Background
Large craniofacial bone defects, which are caused by various conditions, including trauma, infection, tumors, congenital disorders, and progressive deforming diseases, are major health issues. To date, the recommended procedure for skeletal repairs is autologous bone graft, a process by which bone fragments are harvested from one anatomic site and transplanted to another site in the same patient. Unfortunately, this process still remains highly challenging due to several limitations such as donor site pain (the most common complication), increased blood loss, increased operative time, infections and limited supply. Alternative approaches have been explored like stem cell-based therapy, but there are still significant hurdles that restrict further advances in this field such as the lack of a cell surface marker to allow for stem cell isolation and the inability to maintain the self-renewal and differentiation characteristics when taken out of the body. Therefore, there is a need to develop new methods to successfully isolate stem cells for later use in bone regeneration and repair.
Technology Overview
Bone morphogenetic proteins (BMPs) have the ability to induce the formation of bone and cartilage. Rochester researchers have identified BMPR1A, a BMP receptor, essential for maintaining stemness (capacity of self-renewal and differentiation) in skeletal stem cells.
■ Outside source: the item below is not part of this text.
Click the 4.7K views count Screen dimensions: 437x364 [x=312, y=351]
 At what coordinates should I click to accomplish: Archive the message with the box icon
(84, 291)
Because BMPR1A is a cell surface protein (aka CD292) expressed in the skeletal stem cells, it allows for specific isolation of these cells, which can later generate bone at an ectopic site upon transplantation. A new method has also been developed to maintain the stemness of skeletal stem cells in the laboratory. After a long-term culture, transplantation analysis shows the cultured skeletal stem cells are capable of generating bones in vivo.
Benefits
This protocol allows for the culture of skeletal stem cells for an extended period of time while retaining their ability to generate bone tissue upon implantation into a different anatomical site. BMPR1A also serves as a marker to isolate human and mouse skeletal stem cells
Applications
There is an important use of skeletal stem cell-mediated bone regeneration and repair in clinical therapy for various settings related to large bone defects and fracture healings.